A judge last week said the prosecutor in the Karen Read case used “poor judgment” in issuing a public statement defending his case but declined the defense request to remove the district attorney’s office from the trial.
Read is accused of killing her boyfriend, Boston police Officer John O’Keefe, with her SUV when she dropped him off at a fellow cop’s house in Canton, Massachusetts, early in the morning of Jan. 29, 2022, following a night of drinking. In the midst of a blizzard, Read left O’Keefe to die, prosecutors allege. He was found the next morning buried in snow and later pronounced dead. Her lawyers claim O’Keefe made it into the cop’s house that night where someone inside assaulted him and then dumped him outside in the snow to die which led to a vast conspiracy of law enforcement covering up the crime.
Read’s attorneys asked Superior Court Judge Beverly J. Cannone to throw Norfolk County District Attorney Michael Morrissey’s office off the case because of a video issued last August. In the video, Morrissey railed against the “harassment of witnesses” in the case. He said the people who were in the cop’s home that night were witnesses, not suspects as the defense contends.
“These people were not part of a conspiracy and certainly did not commit murder or any crime that night,” he said. “They have been forthcoming with authorities, provided statements, and have not engaged in any cover-up … To have them accused of murder is outrageous.”
The defense has also tried to connect personal relationships between the witnesses and police investigators, including lead Det. Michael Proctor of the Massachusetts State Police. Morrissey said Proctor had no close relationships to the witnesses and any “suggestion to the contrary is a lie.”
Read’s lawyers accused Morrissey of violating the Massachusetts Rules of Professional Conduct pertaining to pretrial publicity. The rules say, in part, that an attorney involved in a matter “shall not make an extrajudicial statement” about a case that would have a “substantial likelihood of materially prejudicing an adjudicative proceeding in the matter.” Specifically addressing prosecutors, the rules say they should “refrain” from making comments that could heighten “public condemnation of the accused.”

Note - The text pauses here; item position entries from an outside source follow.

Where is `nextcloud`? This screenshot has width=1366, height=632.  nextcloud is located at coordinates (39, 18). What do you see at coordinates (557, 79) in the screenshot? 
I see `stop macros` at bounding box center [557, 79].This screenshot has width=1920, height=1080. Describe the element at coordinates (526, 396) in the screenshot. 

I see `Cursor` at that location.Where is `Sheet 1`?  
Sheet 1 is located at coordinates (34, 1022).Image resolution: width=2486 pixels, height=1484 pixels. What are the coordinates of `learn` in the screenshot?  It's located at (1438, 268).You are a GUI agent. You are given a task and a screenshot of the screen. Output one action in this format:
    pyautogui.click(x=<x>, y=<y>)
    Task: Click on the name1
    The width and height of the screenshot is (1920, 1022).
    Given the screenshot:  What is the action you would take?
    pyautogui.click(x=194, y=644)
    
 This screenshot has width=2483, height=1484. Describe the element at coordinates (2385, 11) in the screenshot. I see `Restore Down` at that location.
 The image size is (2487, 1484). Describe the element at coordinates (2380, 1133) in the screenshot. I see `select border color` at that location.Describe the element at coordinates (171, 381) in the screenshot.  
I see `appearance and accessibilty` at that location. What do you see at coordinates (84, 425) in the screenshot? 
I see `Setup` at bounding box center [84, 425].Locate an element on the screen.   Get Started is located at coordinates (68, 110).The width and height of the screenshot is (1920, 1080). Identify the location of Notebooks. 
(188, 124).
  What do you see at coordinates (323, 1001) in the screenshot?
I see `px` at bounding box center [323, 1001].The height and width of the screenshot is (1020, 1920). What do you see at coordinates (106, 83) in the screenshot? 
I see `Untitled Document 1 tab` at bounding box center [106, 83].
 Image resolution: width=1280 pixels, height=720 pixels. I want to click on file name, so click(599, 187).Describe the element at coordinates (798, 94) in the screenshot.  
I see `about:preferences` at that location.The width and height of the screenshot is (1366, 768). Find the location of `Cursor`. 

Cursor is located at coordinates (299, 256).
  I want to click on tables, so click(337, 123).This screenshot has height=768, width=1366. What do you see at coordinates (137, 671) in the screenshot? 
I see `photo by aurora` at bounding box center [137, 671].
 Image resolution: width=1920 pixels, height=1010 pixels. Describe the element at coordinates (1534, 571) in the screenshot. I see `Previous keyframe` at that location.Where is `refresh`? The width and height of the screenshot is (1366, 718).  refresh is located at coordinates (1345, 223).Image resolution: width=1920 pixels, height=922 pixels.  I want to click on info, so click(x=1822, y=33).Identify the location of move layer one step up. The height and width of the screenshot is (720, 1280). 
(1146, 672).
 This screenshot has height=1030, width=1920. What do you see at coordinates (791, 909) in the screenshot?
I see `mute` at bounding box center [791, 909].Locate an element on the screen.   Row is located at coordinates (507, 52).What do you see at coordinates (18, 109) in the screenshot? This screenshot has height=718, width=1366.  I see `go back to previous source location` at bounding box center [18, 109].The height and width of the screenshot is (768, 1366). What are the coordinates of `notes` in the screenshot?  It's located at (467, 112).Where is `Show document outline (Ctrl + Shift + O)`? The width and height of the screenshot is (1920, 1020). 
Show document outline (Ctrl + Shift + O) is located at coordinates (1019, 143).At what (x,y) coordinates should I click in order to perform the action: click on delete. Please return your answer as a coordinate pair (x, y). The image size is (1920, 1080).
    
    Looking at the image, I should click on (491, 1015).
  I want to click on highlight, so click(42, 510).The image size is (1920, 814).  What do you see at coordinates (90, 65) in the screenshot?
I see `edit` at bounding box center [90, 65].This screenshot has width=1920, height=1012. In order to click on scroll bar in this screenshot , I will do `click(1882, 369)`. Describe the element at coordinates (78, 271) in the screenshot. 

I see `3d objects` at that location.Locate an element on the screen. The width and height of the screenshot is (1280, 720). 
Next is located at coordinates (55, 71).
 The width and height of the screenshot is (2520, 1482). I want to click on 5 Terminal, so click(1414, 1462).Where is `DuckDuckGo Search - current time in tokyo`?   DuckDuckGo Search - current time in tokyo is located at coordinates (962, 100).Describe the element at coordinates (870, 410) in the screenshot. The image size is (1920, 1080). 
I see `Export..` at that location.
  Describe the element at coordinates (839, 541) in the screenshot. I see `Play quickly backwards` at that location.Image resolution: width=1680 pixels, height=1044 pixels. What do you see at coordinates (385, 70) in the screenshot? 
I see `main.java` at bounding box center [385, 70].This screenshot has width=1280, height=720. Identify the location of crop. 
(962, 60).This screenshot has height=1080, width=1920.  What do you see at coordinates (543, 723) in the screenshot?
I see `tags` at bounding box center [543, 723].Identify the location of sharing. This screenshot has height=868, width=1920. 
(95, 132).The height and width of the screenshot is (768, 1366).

Morrissey made the statement days after Read’s attorney Alan Jackson went on ABC’s Nightline to point the finger at the witnesses in the case.
Cannone took issue with both lawyers’ comments in the media. She said Jackson’s statements about the witnesses possibly being murderers or involved in a conspiracy “are the type of extrajudicial statements that are more likely to have a prejudicial effect on the statement.” Meanwhile, Morrissey’s video statement also risks “heightening the public condemnation” of Read.
“The contentions of the defendant in this regard are nontrivial,” Cannone wrote in the 11-page ruling.
But Cannone ruled that a prosecutor should not be dismissed from a case unless the conduct is “egregious” and too severely affects the public interest of “bringing guilty persons to justice.” Still, some of Morrissey’s comments “crossed the line” and were in “poor judgment,” Cannone wrote.
Read’s defense also objected to the district attorney’s office disclosure that the U.S. Attorney’s Office in November 2022 had started its own investigation, possibly looking into law enforcement misconduct. The investigation prompted Morrissey’s office to send their federal counterparts a letter asking that they let them know if any exculpatory information was uncovered. Read’s attorneys accused the prosecutor of failing to notify them of the ongoing federal investigation for six months, violating evidence disclosure rules.
The defense asked the judge to dismiss the case or disqualify the district attorney’s office. However, Cannone also rejected the request, saying while prosecutors knew about the investigation, they did not know the exact nature of it nor whether any new evidence was uncovered.
Read’s trial is scheduled for April 16.